Your instructions: Every line from the one containing "How do I perform: Click into" to the end of the records below must be copied exactly, and no pictures may be included.

[Saved data entries]
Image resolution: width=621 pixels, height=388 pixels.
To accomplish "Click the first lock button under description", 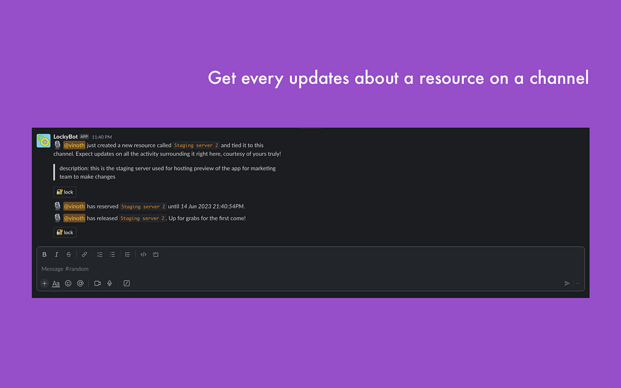I will (65, 192).
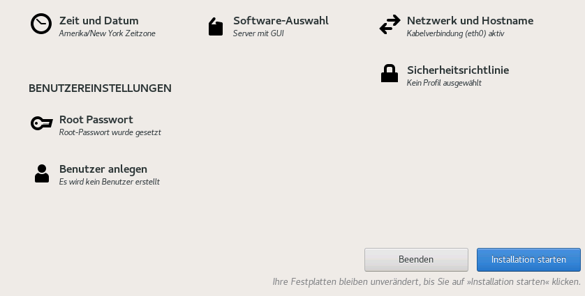Open the Benutzer anlegen title
Screen dimensions: 585x296
click(x=103, y=169)
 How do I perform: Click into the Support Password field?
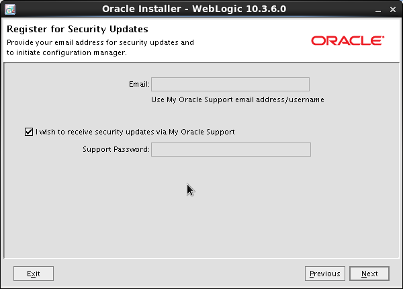[230, 149]
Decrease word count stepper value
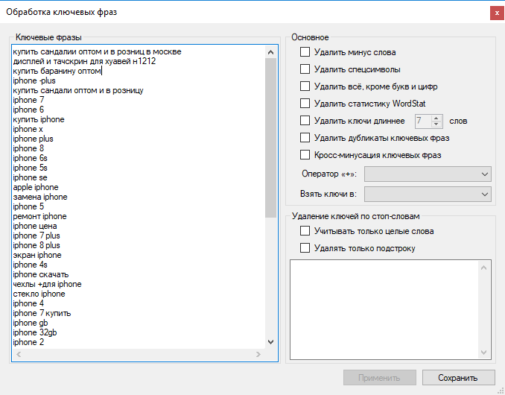Screen dimensions: 505x395 pyautogui.click(x=437, y=124)
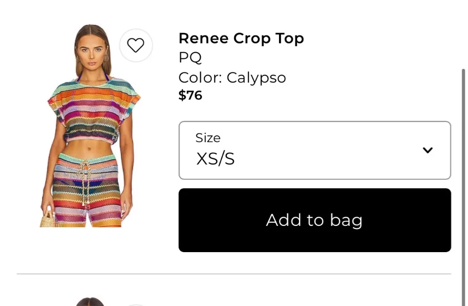This screenshot has width=468, height=306.
Task: Click the XS/S selected size value
Action: 215,159
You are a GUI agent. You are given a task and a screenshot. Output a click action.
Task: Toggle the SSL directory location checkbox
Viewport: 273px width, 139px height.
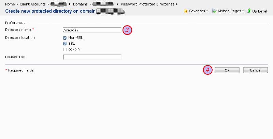click(x=65, y=44)
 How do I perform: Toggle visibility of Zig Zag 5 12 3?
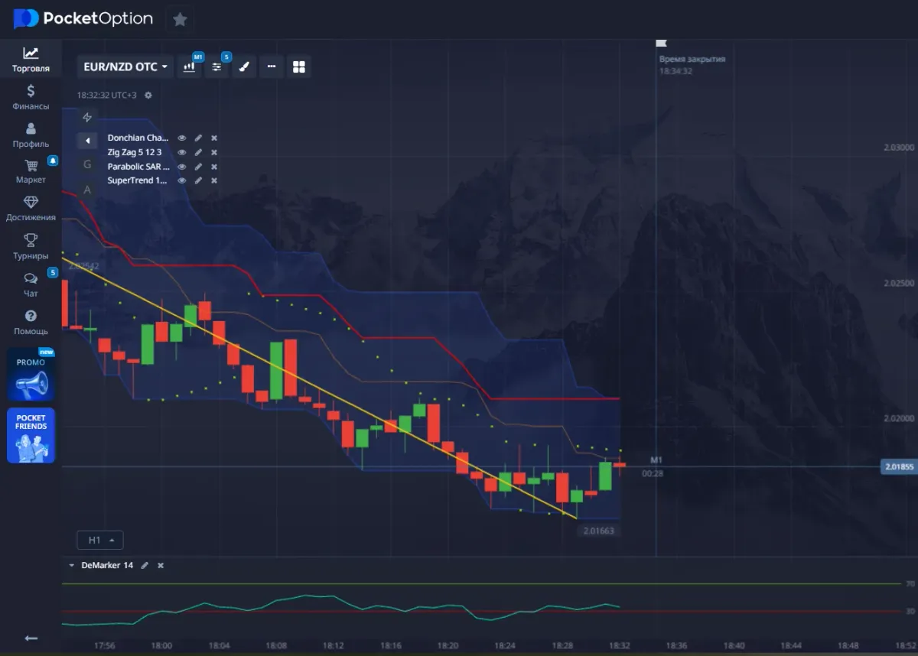[x=181, y=151]
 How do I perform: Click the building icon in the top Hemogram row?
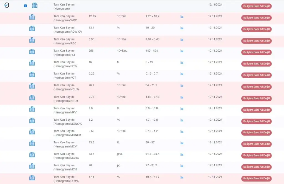tap(35, 6)
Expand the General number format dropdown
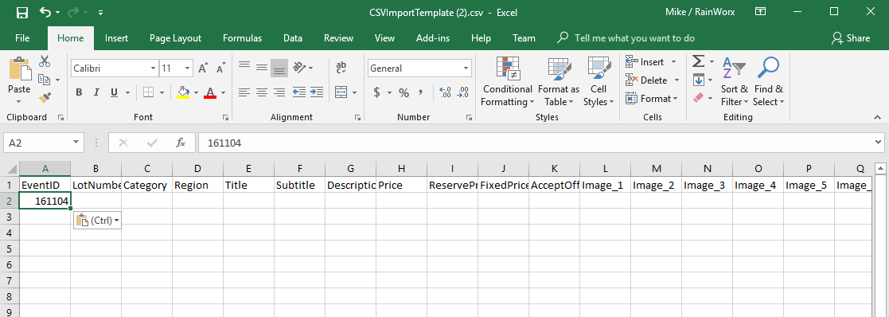889x317 pixels. point(466,68)
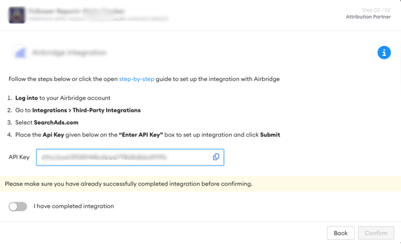Click the 'I have completed integration' label
Viewport: 401px width, 244px height.
coord(73,206)
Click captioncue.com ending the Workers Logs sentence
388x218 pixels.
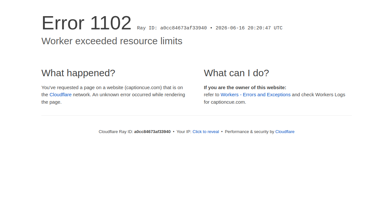pyautogui.click(x=228, y=102)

Task solution:
 How do I perform: Click into the Support Password field?
[230, 149]
Decrease word count stepper value
Screen dimensions: 505x395 pyautogui.click(x=437, y=124)
This screenshot has width=468, height=306.
Task: Click the XS/S selected size value
Action: 215,159
You are a GUI agent. You are given a task and a screenshot. Output a click action.
Task: Toggle the SSL directory location checkbox
Viewport: 273px width, 139px height.
click(x=65, y=44)
 How do I perform: Toggle visibility of Zig Zag 5 12 3?
[x=181, y=151]
 How do I perform: Click the building icon in the top Hemogram row?
tap(35, 6)
Expand the General number format dropdown
889x317 pixels. point(466,68)
Click the 'I have completed integration' label
Viewport: 401px width, 244px height.
coord(73,206)
Click captioncue.com ending the Workers Logs sentence
388x218 pixels.
pyautogui.click(x=228, y=102)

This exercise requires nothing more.